BMPs are members of the Transforming Growth Factor-beta (TGF-beta) superfamily. Upon binding to their specific serine/threonine kinase cell surface receptors, they trigger the phosphorylation of intracellular receptor-regulated Smad proteins (specifically Smad1, 5, and 8). These activated Smads form a complex with the common-mediator Smad4, which then translocates into the nucleus to regulate the transcription of osteogenic target genes, notably Runx2.

Question 1640

Topic: Biology, Genetics & Bone Healing

Which of the following best describes the mechanism of action of teriparatide in the treatment of osteoporosis?
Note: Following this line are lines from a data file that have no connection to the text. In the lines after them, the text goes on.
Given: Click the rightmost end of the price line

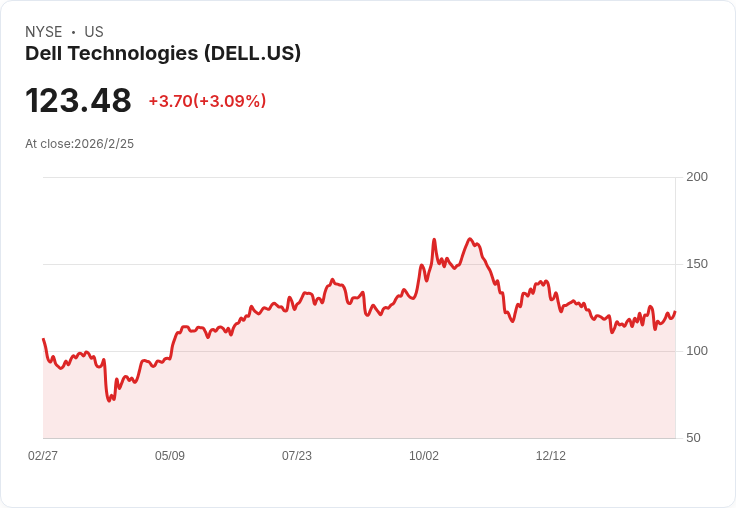Looking at the screenshot, I should pos(675,312).
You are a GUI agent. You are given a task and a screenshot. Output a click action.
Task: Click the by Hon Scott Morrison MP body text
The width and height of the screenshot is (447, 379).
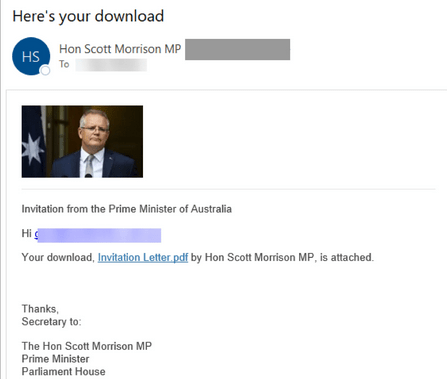(252, 257)
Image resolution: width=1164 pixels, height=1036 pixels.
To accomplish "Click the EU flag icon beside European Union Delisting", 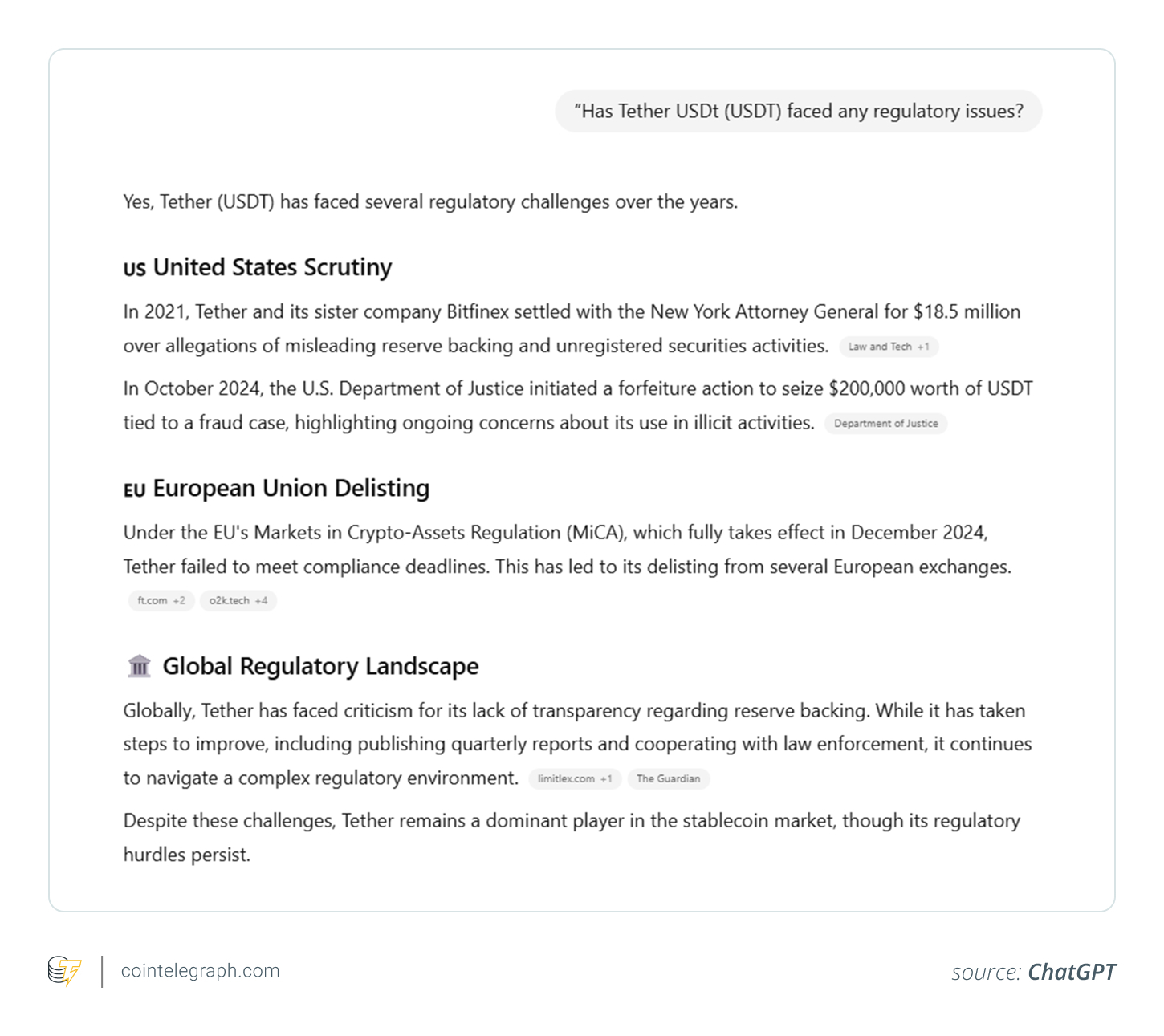I will tap(134, 490).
. Binds to the RANK receptor on osteoclasts to inhibit their activation
. Inhibits the enzyme farnesyl pyrophosphate synthase in the mevalonate pathway
. Acts as a selective estrogen receptor modulator (SERM) with agonistic effects on bone
. Continuously stimulates PTH receptors leading to decreased osteoblast apoptosis
. Intermittently stimulates PTH receptors leading to preferential activation of osteoblasts over osteoclasts

Correct Answer & Explanation

. Intermittently stimulates PTH receptors leading to preferential activation of osteoblasts over osteoclasts


Explanation

Teriparatide is an anabolic agent and a recombinant human parathyroid hormone (PTH 1-34) analog. While continuous endogenous PTH elevation leads to bone resorption via osteoclast activation, intermittent (daily subcutaneous) administration of teriparatide preferentially stimulates osteoblastic bone formation, increasing bone mineral density and reducing fracture risk.